¹UMASS Medical School, Cancer Biology, Worcester, MA, USA

Correspondence: Professor S Cantor, UMASS Medical School, Cancer Biology, 364 Plantation St LRB 415, Worcester, MA 01605, USA. E-mail: Sharon.Cantor@umassmed.edu

²These two authors contributed equally to this work.

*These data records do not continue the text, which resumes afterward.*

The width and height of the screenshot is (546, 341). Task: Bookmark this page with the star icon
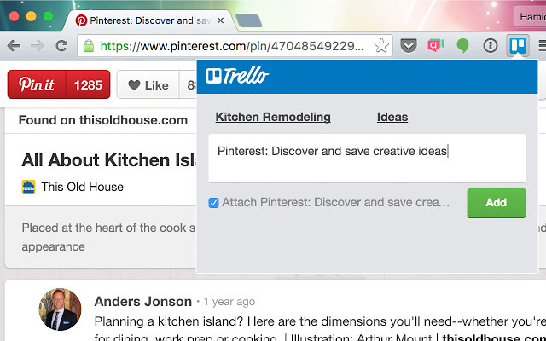[x=382, y=46]
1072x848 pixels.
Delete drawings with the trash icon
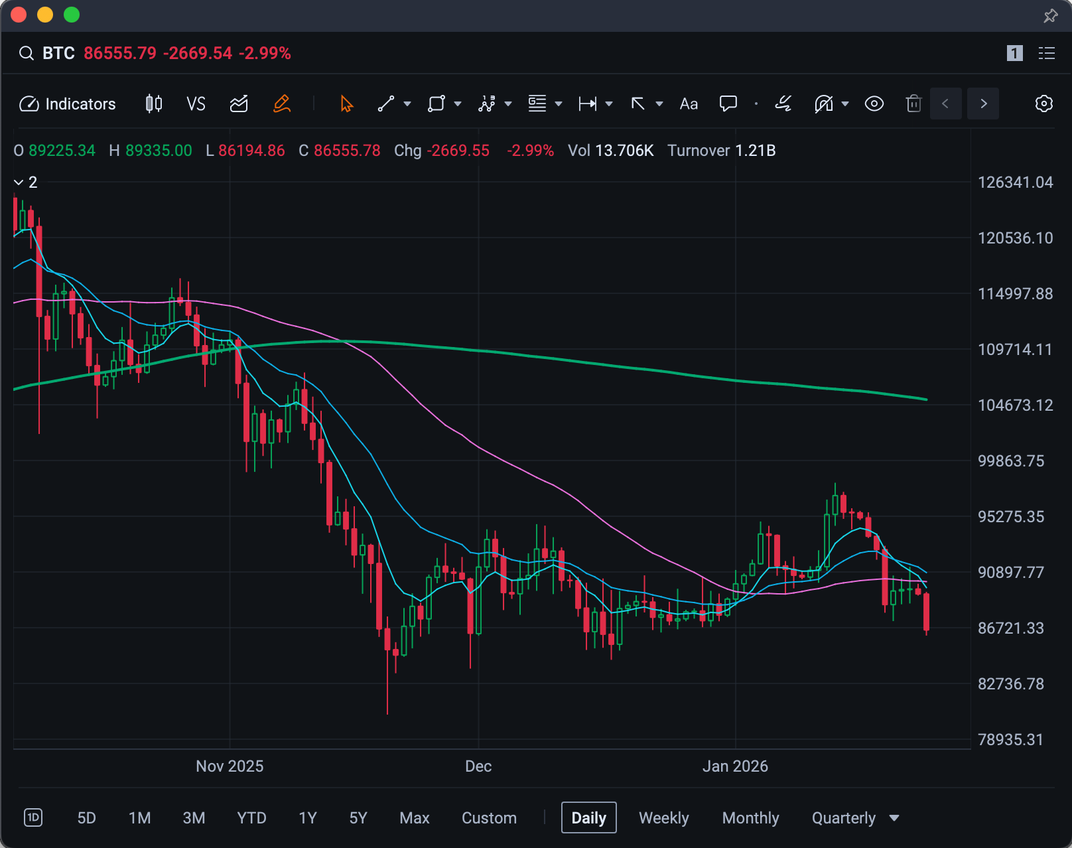(x=913, y=104)
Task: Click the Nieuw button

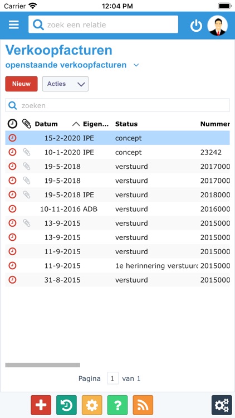Action: [x=21, y=84]
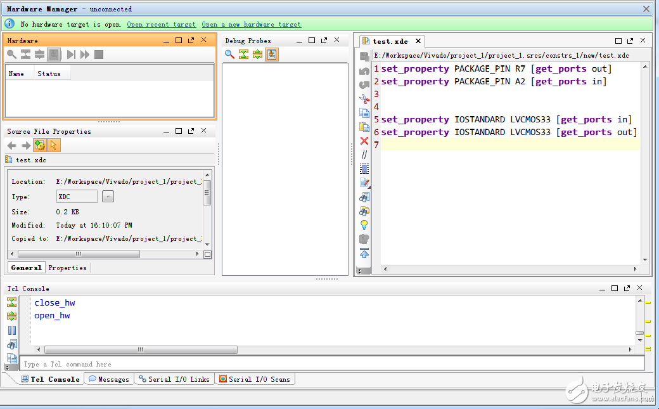Click the red X delete icon
Image resolution: width=659 pixels, height=409 pixels.
click(x=364, y=141)
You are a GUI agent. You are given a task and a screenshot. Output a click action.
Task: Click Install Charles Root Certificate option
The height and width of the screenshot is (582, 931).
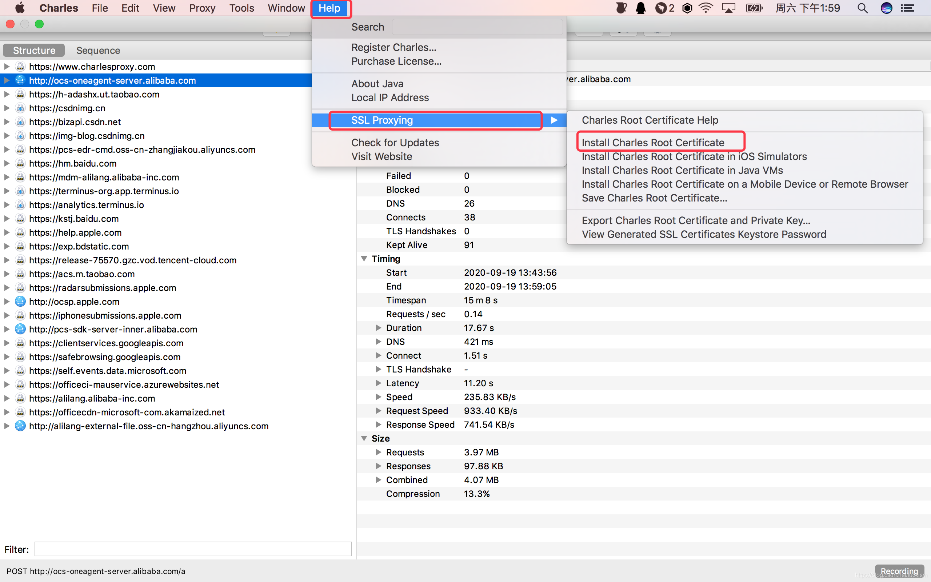click(x=653, y=142)
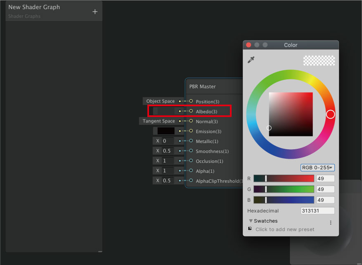Open the RGB 0-255 color mode dropdown
This screenshot has width=362, height=265.
click(x=317, y=168)
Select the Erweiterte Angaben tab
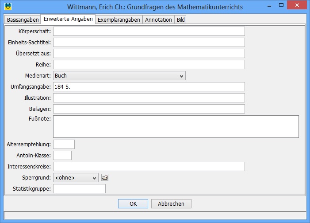The width and height of the screenshot is (310, 223). [68, 20]
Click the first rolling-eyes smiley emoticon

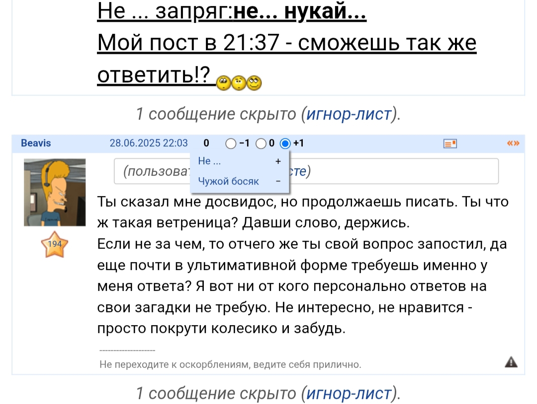223,82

Received 6 July 2005; Revised 13 October 2005; Accepted 13 October 2005; Published online 6 February 2006.

Abstract

The link between defects in BRCA1 and breast cancer development may be best understood by deciphering the role of associated proteins. BRCA1 associated C-terminal helicase (BACH1) interacts directly with the BRCA1 C-terminal BRCT repeats, which are important for BRCA1 DNA repair and are mutated in the majority of BRCA1 familial cancers. Thus, BACH1 is a likely candidate for mediating BRCA1 DNA repair and tumor suppression functions. Although previous evidence using overexpression of a dominant negative BACH1 has suggested that BACH1 is involved in BRCA1-DNA repair function, our results using BACH1 deficient cells provide direct evidence for involvement of BACH1 in DNA repair as well as for localizing BRCA1. Following DNA damage BACH1 is modified by phosphorylation, displays a BRCA1-like nuclear foci pattern and colocalizes with -H2AX. Given that the BACH1/BRCA1 complex is unaltered by DNA damage and the intensity of BRCA1 foci is diminished in BACH1 deficient cells, BACH1 may serve to not only facilitate DNA repair, but also maintain BRCA1 in DNA damage foci.